Writers also didn’t kidnap people, especially reviewers who didn’t like their work.

Billy was not like normal writers.

He didn’t know what he was going to do with his hostages, now that he had them, but he figured if he smoked enough crank then eventually a solution would arrive. If not, then at least he would be too high to give a shit.

Seb asked about the car out front.

Billy nodded. “Yeah, that’s the one I stole.”

“Ain’t you worried about being spotted?”

“I guess I haven’t thought about it too much.”

“Have you gone through it yet?”

“What do you mean?”

“I mean, maybe there’s some valuables in the car. Shit you can pawn, get you out of the country.”

Billy frowned, holding the paintbrush, unsure. “Why would I leave the country?”

“Because you’re a kidnapper.”

“Oh, yeah.”

“So?”

“What?”

“Don’t you think we should search the car? You never know what you’ll find.”

Billy thought about it and decided the bartender had a point. He could have kidnapped a millionaire or a celebrity for all he knew.
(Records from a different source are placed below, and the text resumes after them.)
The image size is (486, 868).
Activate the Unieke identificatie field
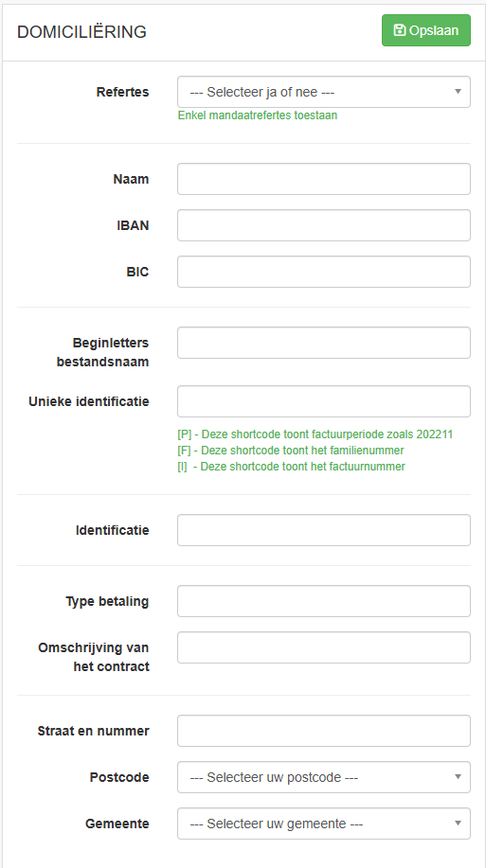click(x=324, y=401)

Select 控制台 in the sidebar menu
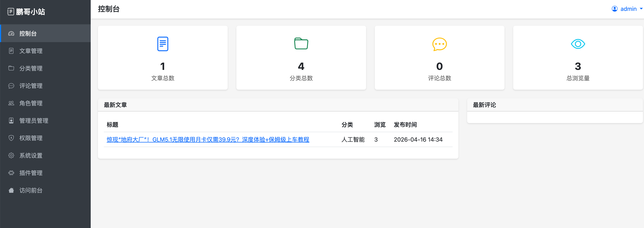click(x=28, y=33)
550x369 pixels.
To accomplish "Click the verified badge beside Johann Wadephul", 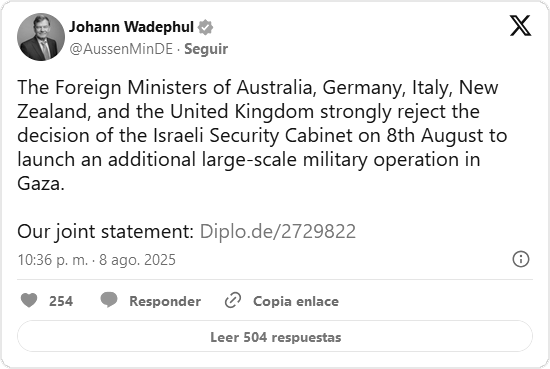I will pyautogui.click(x=205, y=27).
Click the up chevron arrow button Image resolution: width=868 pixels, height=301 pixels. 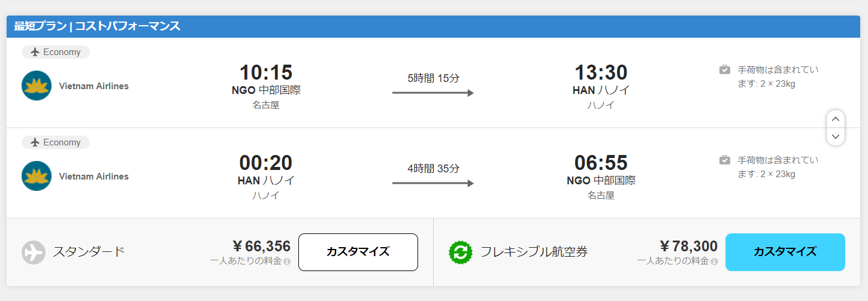[836, 119]
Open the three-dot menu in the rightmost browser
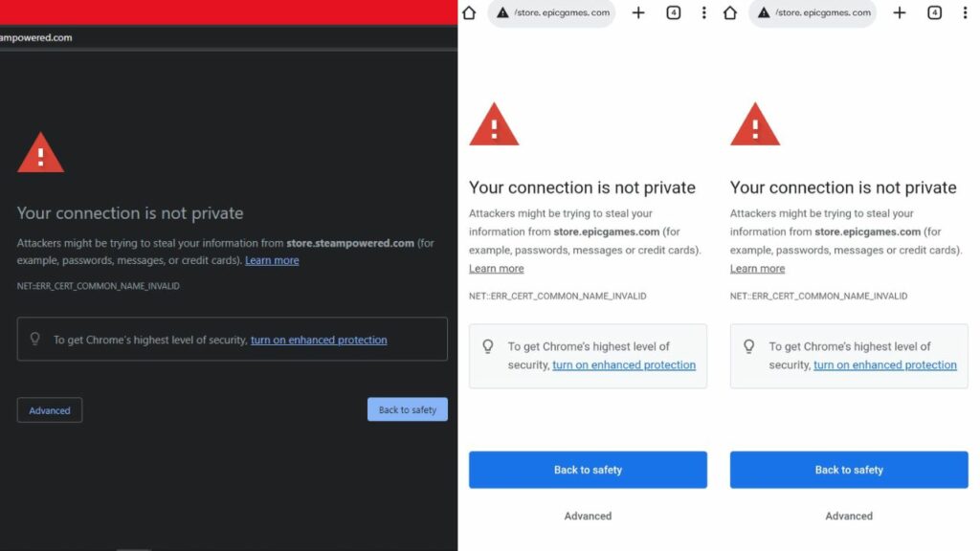980x551 pixels. 965,12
Given the type of car the guy’d been driving, he kind of doubted it, but hell, the bartender was right, he wouldn’t know for sure until he checked.

“All right,” he said. “Let’s do this.”

Seb grinned. “And, of course, if we
do
find something valuable, I reckon I should get a certain percentage, don’t you think?”

“How do you figure?”

“Well, you wouldn’t have thought to check if it weren’t for me suggesting it to you.”

“Fair point.”

They each took another hit and walked outside to the stolen car. Billy popped the trunk and told Seb to check it out while he looked through the glove compartment.

“There’s a big ass duffel bag in here,” Seb shouted from behind the car. “I wonder if it’s full of money.”

“Gym clothes seem like a safer bet,” Billy said, opening the glove compartment. A handgun spilled out to the floor. He looked at it for a moment, then picked it up and shoved it into his jacket pocket. He didn’t say a word.

“Holy shit,” Seb cried out. “Holy motherfucking goddamn shit.”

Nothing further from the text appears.